Praying the Psalms: Psalm 71

Today as we were wandering around the picturesque streets of Prague, we happened on a small protest. I can’t tell you what it was about but I’m guessing from the word ‘discriminazione’ on one of the posters and an icon of a adult and a child, that it was about fair wages.

It was a peaceful protest on the steps of one of the government offices. To be honest, having heard some of Australia’s union bosses go hammer and tongs and berate the government of the day, it all seemed a little mickey mouse. Out of the corner of my eye I caught a couple of people smirking at each other. I interpreted the smirk as ’isn’t this cool…and aren’t we being a little naughty?!”.

I think it sowed the seed of a thought. A couple of hundred metres later I blurted out to Fi: “The kingdom of God is not a totalitarian regime”. I think I got a “heh, what do you mean?”

On Tuesday we had gone on a tour of the city and the tour guide had told us about the countless years of oppression under communist rule. Of giant Stalin statues, of low education, of high censorship, and of discouragement from expressing any form of protest.

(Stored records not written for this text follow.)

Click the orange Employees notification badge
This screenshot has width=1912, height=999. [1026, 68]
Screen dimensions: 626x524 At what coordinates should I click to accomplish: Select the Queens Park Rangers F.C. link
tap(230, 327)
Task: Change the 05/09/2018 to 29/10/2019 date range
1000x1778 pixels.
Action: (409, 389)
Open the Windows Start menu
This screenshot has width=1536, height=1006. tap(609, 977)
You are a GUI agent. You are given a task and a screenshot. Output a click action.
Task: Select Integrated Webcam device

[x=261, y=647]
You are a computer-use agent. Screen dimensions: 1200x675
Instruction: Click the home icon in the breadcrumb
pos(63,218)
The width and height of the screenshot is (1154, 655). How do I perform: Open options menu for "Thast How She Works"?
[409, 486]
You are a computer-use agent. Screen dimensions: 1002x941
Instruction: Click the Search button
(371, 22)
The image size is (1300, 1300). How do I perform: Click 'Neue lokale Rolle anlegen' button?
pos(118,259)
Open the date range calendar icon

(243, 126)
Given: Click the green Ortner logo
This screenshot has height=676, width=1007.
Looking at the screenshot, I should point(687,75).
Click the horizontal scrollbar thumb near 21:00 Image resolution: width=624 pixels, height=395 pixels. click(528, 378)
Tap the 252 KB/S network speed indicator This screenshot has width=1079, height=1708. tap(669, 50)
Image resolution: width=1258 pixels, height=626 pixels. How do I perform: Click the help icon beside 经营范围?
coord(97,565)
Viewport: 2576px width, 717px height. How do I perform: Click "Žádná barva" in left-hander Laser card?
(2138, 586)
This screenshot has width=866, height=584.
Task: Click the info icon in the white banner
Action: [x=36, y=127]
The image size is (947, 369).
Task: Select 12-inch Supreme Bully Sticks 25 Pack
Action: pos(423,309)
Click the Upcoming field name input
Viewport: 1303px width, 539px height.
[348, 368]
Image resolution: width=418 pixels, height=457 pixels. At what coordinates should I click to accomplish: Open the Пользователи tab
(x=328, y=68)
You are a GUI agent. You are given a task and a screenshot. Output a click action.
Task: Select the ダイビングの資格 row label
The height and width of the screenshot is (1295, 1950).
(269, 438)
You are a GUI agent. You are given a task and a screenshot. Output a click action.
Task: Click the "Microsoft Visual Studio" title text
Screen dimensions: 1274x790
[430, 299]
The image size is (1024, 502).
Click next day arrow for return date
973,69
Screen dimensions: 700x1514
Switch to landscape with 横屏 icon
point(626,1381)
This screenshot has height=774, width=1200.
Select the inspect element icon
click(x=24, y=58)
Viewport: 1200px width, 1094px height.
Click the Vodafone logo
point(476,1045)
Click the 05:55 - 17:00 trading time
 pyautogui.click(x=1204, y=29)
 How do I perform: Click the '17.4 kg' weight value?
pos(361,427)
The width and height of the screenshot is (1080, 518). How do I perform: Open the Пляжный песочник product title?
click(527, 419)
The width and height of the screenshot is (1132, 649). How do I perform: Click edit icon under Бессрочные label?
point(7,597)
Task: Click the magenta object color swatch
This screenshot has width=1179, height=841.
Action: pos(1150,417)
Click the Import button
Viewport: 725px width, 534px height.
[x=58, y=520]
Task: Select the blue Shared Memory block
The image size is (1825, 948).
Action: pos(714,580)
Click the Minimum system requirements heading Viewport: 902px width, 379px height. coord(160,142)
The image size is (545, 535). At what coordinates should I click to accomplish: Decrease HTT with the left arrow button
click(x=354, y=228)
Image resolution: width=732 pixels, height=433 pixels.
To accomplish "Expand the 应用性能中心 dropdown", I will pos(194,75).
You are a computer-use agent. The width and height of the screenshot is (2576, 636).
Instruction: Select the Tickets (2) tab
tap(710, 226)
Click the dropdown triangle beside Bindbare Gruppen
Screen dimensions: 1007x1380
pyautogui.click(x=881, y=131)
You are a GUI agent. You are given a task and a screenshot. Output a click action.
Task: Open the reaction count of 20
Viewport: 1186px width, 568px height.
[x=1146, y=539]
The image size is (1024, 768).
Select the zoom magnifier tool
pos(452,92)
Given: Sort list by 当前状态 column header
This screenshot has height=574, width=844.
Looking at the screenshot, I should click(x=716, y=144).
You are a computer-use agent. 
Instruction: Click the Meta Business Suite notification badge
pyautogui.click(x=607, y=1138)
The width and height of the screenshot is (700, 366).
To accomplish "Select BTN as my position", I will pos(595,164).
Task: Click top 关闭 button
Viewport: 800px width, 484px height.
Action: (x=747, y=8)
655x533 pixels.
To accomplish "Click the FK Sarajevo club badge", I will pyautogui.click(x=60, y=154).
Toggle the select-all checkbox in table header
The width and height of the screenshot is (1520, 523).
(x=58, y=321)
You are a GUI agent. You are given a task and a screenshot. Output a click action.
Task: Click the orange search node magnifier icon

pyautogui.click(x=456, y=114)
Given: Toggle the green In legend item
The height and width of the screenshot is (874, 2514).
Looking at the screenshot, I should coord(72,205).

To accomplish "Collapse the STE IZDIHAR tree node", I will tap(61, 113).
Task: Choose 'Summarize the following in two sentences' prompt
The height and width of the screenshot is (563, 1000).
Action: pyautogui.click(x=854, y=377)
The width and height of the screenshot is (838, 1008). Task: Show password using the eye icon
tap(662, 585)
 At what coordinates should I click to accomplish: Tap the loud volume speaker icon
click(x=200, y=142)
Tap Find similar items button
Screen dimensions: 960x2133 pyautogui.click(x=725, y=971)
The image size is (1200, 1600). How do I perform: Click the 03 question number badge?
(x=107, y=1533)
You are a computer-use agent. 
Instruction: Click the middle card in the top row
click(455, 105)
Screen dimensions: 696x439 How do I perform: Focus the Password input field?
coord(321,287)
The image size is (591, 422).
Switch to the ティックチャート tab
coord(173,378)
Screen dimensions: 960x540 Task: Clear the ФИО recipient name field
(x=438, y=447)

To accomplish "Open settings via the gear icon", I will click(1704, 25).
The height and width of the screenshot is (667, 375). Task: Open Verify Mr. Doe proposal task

The idea of expressing thought, let alone complaining, in a totalitarian/communist regime is to put your hand up for pain.

The people I saw today were smirking because they were enjoying freedom. They were getting a taste of the upside of living in a society where it was ok to have a whinge, ok to complain and ok to be grateful.

The Psalms introduce us into this new humanity (which is actually recovering our first nature) where we get to have intimacy, through Jesus and the Holy Spirit, with our Heavenly Father.

Some of what we read in the Psalms takes us back. “You can’t say that to God”, we might think. You can convince yourself that you have no right—no right to express to the King of Kings the seeming injustice on your life, the pain you’re feeling or the suffering going on around you. But in stifling your ‘humanness’ before a Holy God, you’re denying this glorious truth: ‘the Kingdom of God is not a totalitarian regime’!

Our heavenly Father loves us, cares for us, hears our prayer, responds to our need, comforts us, shelters us, and holds us. As Psalm 71 tells us, he rescues and delivers us in his righteousness. He is the refuge to which we can always go. He can be trusted with our complaint, our joy, our sorrow and our heartache. In fact, to hide or deny the truth of our souls from a Holy God is weird strategy when you think about it.

David et. al. model so much raw honesty through the Psalms that it can feel quite confronting. Yet I reckon, as we get on with being increasingly human in our responses before God, we should do so with the sort of smirk on our faces that I saw today.

One that embodies the verse ‘it is for freedom that you have been set free’. We’ve been set from from sin and death so that we can live in Christ, enjoy His freedom and bring every care to Him.

I love that David is so overwhelmed by the goodness of his God that he ‘knows not how to relate them all’. And though he has seen the darkness that he relates in v19-21 he is reassured that God will comfort him once again. His lips will shout for joy at the deliverance he anticipates.

Praise be to God and Father of our Lord Jesus Christ!